Ola is a journalist for a feminist magazine and is set to marry her longtime boyfriend Michael who has just landed a PR job at a coveted company. Together, they have amassed plenty of followers on their social media and became known as the Black "It" couple throughout London's social circles, but they are about to learn how this fame would backfire when ‘The List’ is published on Twitter. Anonymously crowdsourced, The List reveals the names of well-known men accused of various things, from homophobia to abuse.
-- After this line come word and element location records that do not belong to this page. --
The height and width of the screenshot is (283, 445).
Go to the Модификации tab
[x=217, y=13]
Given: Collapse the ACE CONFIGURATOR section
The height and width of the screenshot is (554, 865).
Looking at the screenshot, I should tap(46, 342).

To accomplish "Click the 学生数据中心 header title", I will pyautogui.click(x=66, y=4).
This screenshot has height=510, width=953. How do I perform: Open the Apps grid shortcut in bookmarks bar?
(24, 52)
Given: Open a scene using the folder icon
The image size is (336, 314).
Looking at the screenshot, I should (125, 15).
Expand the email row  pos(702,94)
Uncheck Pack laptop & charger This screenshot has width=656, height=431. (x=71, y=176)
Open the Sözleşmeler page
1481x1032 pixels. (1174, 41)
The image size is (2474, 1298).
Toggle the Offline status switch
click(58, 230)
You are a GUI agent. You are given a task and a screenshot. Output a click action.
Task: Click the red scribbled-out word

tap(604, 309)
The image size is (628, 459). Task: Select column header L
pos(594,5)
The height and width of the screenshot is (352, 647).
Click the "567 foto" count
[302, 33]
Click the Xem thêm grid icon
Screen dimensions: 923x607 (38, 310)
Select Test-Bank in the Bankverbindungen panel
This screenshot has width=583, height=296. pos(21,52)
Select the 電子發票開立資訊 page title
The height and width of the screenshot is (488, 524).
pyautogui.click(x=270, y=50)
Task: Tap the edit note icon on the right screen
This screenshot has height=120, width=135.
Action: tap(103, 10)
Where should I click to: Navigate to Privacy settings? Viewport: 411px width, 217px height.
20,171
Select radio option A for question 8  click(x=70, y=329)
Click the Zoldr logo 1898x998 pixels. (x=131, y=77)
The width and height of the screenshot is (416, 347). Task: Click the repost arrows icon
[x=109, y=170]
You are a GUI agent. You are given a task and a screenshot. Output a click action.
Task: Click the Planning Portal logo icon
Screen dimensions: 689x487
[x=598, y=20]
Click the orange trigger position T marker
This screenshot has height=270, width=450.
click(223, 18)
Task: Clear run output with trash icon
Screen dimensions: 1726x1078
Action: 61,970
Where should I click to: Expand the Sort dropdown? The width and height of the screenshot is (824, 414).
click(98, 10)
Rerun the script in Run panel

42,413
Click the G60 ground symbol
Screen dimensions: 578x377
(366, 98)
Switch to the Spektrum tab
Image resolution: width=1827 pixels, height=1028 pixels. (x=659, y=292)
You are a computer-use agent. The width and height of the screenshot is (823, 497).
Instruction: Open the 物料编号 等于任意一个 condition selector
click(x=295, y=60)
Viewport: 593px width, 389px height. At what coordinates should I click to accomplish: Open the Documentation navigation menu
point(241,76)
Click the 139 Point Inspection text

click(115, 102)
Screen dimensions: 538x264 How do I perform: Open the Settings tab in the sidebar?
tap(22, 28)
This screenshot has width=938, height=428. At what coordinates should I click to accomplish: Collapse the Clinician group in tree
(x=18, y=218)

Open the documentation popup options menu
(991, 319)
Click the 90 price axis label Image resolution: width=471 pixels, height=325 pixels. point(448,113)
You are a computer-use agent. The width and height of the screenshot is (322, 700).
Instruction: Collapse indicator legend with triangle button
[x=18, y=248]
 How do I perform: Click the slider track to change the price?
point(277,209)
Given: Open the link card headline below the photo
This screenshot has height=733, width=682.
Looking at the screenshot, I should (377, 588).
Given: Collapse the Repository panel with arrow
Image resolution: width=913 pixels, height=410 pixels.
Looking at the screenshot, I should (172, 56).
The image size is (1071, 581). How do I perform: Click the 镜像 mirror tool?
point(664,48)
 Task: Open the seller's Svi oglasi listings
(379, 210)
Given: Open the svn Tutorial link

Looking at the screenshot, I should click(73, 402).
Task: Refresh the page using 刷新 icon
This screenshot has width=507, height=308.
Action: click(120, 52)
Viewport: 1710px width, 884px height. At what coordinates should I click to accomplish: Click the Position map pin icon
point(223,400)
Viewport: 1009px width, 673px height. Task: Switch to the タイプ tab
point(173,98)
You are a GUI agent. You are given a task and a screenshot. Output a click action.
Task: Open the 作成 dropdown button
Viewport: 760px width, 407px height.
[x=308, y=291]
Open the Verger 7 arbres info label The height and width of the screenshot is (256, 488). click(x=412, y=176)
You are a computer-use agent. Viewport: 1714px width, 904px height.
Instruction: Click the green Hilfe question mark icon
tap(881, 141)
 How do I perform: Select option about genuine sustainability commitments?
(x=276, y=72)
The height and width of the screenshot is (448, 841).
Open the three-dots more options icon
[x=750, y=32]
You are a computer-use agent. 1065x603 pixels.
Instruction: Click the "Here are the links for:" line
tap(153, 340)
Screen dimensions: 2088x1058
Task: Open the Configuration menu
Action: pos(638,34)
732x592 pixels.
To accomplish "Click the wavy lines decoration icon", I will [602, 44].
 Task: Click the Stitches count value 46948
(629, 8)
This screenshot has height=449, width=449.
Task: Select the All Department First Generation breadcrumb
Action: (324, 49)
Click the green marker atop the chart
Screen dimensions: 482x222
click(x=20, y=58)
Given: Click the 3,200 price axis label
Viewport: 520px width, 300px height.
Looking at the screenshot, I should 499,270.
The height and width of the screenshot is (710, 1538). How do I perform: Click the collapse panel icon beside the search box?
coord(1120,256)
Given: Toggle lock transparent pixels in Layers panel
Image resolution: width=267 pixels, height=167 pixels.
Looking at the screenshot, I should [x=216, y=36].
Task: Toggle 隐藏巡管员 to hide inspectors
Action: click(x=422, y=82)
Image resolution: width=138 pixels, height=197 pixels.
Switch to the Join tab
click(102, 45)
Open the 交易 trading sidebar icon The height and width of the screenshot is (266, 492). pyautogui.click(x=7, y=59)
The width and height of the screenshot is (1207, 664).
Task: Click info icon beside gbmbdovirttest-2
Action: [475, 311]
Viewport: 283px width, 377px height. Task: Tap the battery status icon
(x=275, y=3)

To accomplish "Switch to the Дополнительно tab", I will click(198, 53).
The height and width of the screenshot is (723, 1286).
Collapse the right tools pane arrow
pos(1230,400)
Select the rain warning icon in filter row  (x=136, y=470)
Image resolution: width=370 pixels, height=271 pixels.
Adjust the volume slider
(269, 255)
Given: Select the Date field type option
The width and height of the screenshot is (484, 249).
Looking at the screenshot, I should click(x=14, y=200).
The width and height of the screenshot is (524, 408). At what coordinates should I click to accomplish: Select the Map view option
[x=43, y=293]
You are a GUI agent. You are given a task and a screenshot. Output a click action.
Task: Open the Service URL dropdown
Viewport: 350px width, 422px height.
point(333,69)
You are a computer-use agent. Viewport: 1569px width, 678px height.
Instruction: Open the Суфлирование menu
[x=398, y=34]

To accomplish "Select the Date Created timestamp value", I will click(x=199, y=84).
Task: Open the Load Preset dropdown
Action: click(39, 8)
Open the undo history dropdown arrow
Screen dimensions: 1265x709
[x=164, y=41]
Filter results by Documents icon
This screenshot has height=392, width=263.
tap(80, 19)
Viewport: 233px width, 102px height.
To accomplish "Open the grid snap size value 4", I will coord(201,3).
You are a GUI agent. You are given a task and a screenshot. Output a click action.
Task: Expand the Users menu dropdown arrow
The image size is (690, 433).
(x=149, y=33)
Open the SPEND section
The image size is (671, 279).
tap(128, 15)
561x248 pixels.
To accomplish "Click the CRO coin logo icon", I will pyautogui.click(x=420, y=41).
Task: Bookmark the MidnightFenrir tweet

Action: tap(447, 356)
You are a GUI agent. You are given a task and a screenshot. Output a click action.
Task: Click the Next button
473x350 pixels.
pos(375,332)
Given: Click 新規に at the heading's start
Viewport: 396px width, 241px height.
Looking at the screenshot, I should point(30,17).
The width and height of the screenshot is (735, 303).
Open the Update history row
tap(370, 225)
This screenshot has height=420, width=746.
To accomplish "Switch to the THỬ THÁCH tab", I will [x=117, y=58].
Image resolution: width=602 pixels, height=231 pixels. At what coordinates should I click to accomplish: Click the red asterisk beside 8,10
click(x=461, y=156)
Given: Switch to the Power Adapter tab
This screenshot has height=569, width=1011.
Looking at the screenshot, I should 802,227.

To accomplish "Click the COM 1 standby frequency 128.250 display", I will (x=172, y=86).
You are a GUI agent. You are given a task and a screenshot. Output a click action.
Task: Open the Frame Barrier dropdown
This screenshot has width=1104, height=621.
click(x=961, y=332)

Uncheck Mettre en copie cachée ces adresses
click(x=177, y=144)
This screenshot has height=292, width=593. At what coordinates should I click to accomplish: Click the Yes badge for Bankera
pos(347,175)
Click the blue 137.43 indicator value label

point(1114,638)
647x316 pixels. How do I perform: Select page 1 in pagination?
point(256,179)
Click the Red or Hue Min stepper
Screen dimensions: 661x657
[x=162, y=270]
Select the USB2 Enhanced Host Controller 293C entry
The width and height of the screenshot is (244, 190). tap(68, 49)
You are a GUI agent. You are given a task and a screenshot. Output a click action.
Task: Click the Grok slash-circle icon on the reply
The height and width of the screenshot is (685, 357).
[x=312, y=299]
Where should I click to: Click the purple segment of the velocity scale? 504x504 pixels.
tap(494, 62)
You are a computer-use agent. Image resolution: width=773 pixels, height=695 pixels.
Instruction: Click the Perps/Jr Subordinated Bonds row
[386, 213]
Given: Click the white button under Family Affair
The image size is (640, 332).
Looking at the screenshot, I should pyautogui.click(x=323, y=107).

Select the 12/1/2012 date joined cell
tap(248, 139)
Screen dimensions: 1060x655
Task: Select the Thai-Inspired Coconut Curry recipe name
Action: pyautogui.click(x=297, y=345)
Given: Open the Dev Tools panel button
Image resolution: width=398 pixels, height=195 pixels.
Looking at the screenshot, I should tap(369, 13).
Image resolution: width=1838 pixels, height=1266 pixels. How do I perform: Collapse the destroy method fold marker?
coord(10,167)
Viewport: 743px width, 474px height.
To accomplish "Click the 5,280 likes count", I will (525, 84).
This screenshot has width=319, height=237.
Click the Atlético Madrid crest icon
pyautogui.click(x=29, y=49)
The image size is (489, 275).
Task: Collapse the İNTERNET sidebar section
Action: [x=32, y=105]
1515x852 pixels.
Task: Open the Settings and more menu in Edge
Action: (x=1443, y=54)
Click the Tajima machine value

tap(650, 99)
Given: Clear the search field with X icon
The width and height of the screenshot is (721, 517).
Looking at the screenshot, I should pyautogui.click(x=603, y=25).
Less than a month away from their wedding, Ola discovers that Michael’s name has been put on the list as an alleged abuser. When her boss insists that she covers the story of The List for their magazine, Ola has to find out if the allegations are true while people on social media are out for blood to crucify the people on The List.

My thoughts on this book is as cluttered as the novel itself. “The List” tries to juggle so many themes, and though the author manages to pull it off, there’s still room for improvement. The dual narrative from Ola’s POV to Michael’s can be a bit jarring, especially when one POV acts as a recap to give us a glimpse into what both characters felt of the entire situation. However, I appreciate how Adegoke represents both viewpoints. Ola’s feelings of betrayal and the dichotomy between how Ola-the-feminist would react to the allegations vs. how Ola-the-alleged-abuser’s-fiancée actually behaved are believably portrayed, while Michael’s slow descend into depression as he grapples with the accusations from an anonymous woman who seemed to be spreading lies about him as well as the anonymous keyboard warriors behind Twitter et al is so hard to read about. Michael’s POV was especially valuable to see how the toxicity of the cancel culture can have devastating consequences for the people who are targeted by it (and well do I know of twtr’s toxicity & how its mentality sucks you into an echo chamber, so much so that I’ve deleted the app).

I’m also not enamored with the ‘mystery’ aspect behind the investigation into The List & Michael’s accuser, mostly because the reveals and flashbacks felt a bit forced. It’s almost as if the novel is geared for a Netflix production (and I believe it’s been picked up for screen adaptation), hence why it was written the way it was. Still, FWIW I still gasped at the revelation towards the end & almost threw the book in disgust because the conclusion was so effective at making me mad lmao.

Despite my minor complaints, “The List” is nevertheless a gripping novel that highlights the fact that for every good social media & wide internet access has given us, there is always the darker side where a person can be unjustly persecuted and their life upended (or ended) by a cancel culture that is so dependent on the tendency of groupthink that doesn’t allow for nuanced discussions. Fans of No One Is Talking About This or So You've Been Publicly Shamed will definitely appreciate the fictional takes in “The List”.

Thank you to HarperCollins UK & 4th Estate for the review copy in exchange for an honest review. This book will be available in bookstores in July 2023!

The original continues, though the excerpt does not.